• REQUIREMENTS
Express the lines of the listing below, from its first line up to and including the line with "click(203, 433)", as a JSON list of strings with one string per line, leaving out blank lines.

═════ SUPPLIED MATERIAL

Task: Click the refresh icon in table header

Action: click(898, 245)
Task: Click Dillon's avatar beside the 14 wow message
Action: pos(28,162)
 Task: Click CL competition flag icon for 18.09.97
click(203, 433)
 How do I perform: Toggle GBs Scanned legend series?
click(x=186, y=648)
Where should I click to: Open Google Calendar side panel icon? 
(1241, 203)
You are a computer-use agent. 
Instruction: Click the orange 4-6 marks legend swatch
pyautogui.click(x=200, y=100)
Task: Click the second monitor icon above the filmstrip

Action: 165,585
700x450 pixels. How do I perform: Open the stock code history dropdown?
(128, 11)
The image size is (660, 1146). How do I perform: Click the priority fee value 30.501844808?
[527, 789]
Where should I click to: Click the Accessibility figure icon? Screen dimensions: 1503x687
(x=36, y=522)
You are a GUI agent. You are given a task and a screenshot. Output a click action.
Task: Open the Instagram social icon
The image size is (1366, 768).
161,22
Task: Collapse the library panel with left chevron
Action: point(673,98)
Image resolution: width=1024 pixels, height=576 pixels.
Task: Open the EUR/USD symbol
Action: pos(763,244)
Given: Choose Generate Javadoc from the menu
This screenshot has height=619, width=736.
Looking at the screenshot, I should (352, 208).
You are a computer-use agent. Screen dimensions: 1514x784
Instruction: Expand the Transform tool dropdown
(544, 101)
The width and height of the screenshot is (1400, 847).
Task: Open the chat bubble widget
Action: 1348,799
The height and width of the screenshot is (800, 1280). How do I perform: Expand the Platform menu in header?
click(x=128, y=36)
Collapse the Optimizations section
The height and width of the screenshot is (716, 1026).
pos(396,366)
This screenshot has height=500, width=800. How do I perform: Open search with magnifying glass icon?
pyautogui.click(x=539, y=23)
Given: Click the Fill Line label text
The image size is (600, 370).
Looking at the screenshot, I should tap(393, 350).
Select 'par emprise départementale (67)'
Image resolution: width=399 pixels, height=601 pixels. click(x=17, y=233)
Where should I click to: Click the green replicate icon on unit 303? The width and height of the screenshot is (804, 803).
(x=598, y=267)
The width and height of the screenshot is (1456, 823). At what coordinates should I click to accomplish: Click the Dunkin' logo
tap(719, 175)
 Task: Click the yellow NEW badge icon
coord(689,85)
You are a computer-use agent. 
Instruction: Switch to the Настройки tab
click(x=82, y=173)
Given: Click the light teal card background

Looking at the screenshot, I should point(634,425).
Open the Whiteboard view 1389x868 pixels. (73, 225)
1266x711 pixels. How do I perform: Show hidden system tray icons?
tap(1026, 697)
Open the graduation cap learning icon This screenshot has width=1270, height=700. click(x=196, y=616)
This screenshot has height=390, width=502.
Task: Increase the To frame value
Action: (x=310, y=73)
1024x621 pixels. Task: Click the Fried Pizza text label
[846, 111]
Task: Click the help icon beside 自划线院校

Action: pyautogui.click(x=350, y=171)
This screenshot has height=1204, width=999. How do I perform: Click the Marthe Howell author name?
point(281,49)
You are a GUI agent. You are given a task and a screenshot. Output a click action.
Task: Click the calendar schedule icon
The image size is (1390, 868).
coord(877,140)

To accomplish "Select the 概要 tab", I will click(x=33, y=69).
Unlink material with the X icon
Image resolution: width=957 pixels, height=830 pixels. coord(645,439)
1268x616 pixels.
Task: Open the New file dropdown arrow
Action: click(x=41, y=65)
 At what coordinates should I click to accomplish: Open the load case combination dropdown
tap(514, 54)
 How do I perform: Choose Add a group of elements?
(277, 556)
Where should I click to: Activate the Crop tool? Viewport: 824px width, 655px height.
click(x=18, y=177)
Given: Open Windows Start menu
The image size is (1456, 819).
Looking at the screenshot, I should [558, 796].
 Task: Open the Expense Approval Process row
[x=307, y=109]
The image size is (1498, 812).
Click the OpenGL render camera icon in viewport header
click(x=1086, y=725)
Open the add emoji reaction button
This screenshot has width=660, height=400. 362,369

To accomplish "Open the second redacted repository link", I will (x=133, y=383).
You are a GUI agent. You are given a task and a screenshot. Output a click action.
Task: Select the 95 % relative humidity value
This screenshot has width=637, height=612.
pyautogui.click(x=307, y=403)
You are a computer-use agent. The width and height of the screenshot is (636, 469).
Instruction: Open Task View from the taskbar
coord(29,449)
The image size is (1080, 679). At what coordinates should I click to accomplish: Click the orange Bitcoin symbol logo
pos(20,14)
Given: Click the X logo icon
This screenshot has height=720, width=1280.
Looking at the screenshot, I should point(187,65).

══════════

• TASK SOLUTION
[
  "Task: Click the refresh icon in table header",
  "Action: click(898, 245)",
  "Task: Click Dillon's avatar beside the 14 wow message",
  "Action: pos(28,162)",
  " Task: Click CL competition flag icon for 18.09.97",
  "click(203, 433)"
]